▸ **Problem to work on**
Return the records exactly as they stand, and keep the pictures out of the copy.

▸ **Information**

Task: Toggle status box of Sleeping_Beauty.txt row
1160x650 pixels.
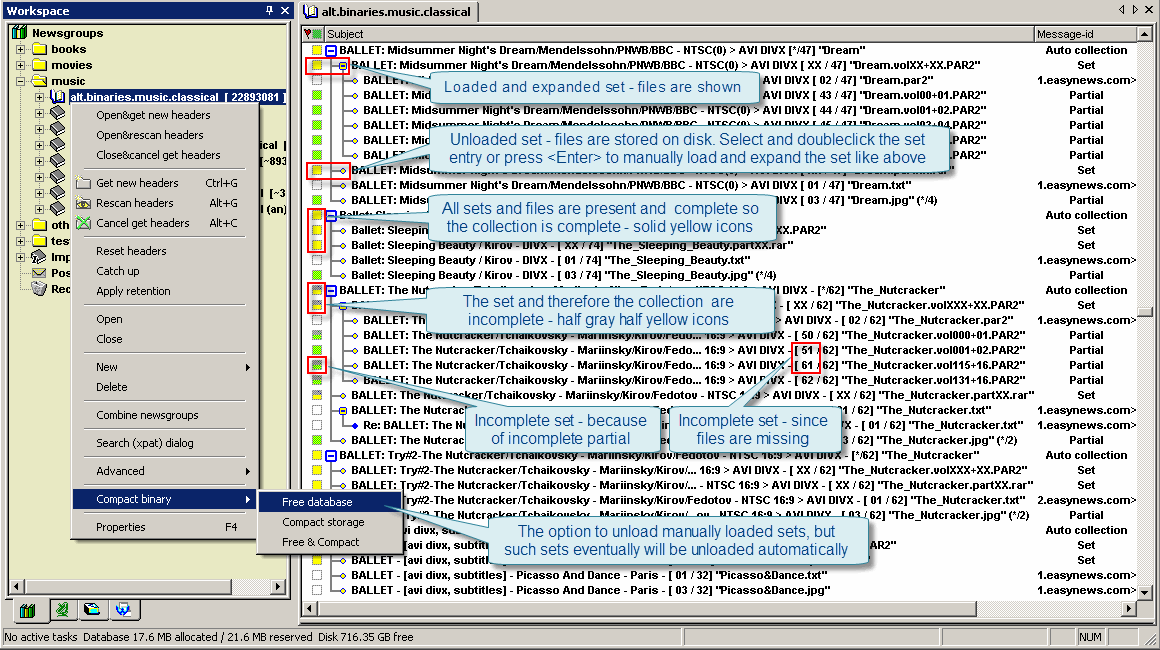Action: (x=317, y=260)
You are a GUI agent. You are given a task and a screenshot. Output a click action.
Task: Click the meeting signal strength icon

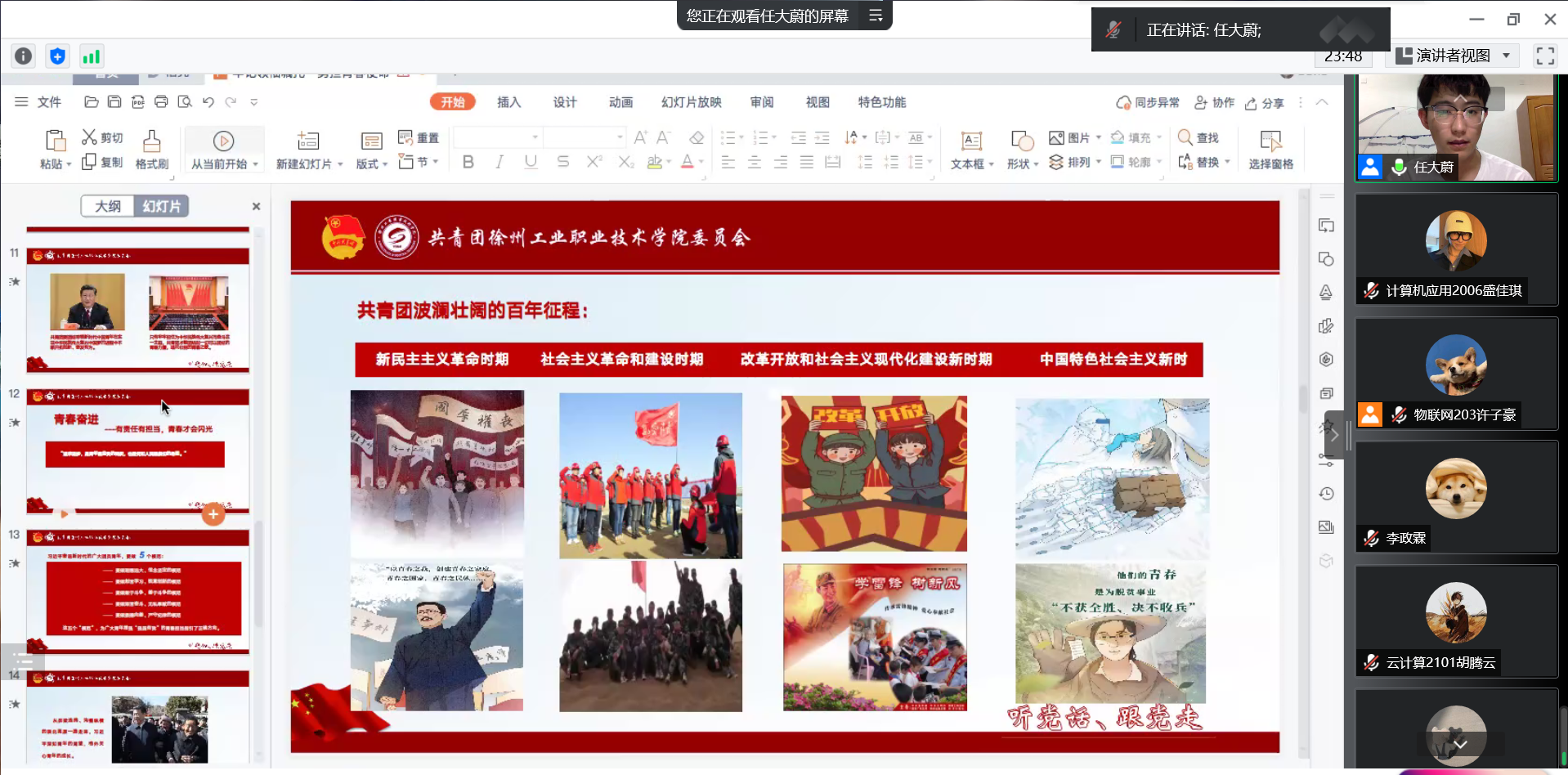(x=91, y=56)
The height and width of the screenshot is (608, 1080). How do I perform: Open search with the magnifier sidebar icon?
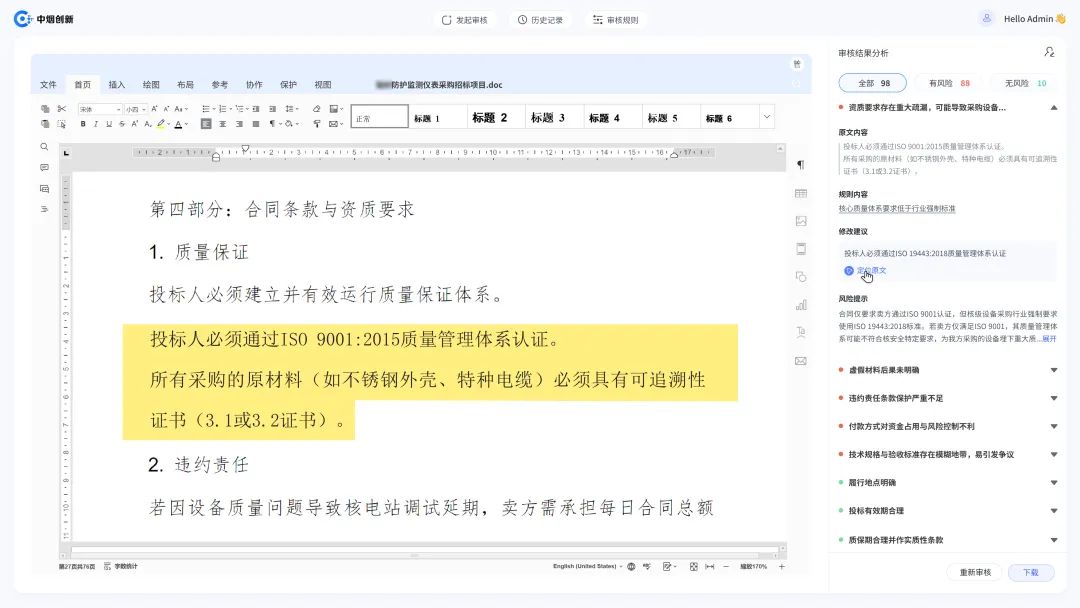[x=44, y=146]
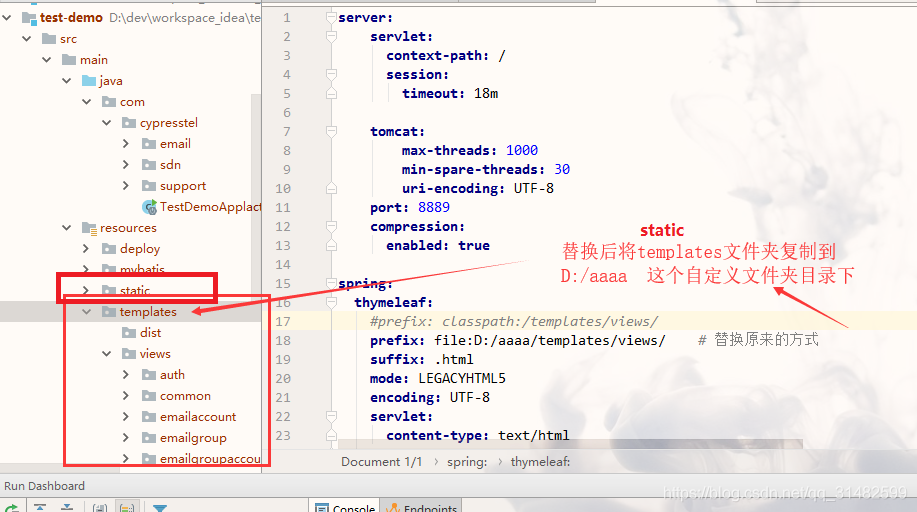Select the TestDemoApplication class icon
This screenshot has height=512, width=917.
pos(149,207)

▸ **Result**
Task: Toggle status box of Sleeping_Beauty.txt row
1160x650 pixels.
Action: (x=317, y=260)
You are a GUI agent. You are given a task and a screenshot. Output a click action.
Task: Click the meeting signal strength icon

(x=91, y=56)
The height and width of the screenshot is (608, 1080). How do I perform: Open search with the magnifier sidebar icon?
[x=44, y=146]
Select the TestDemoApplication class icon
This screenshot has height=512, width=917.
pos(149,207)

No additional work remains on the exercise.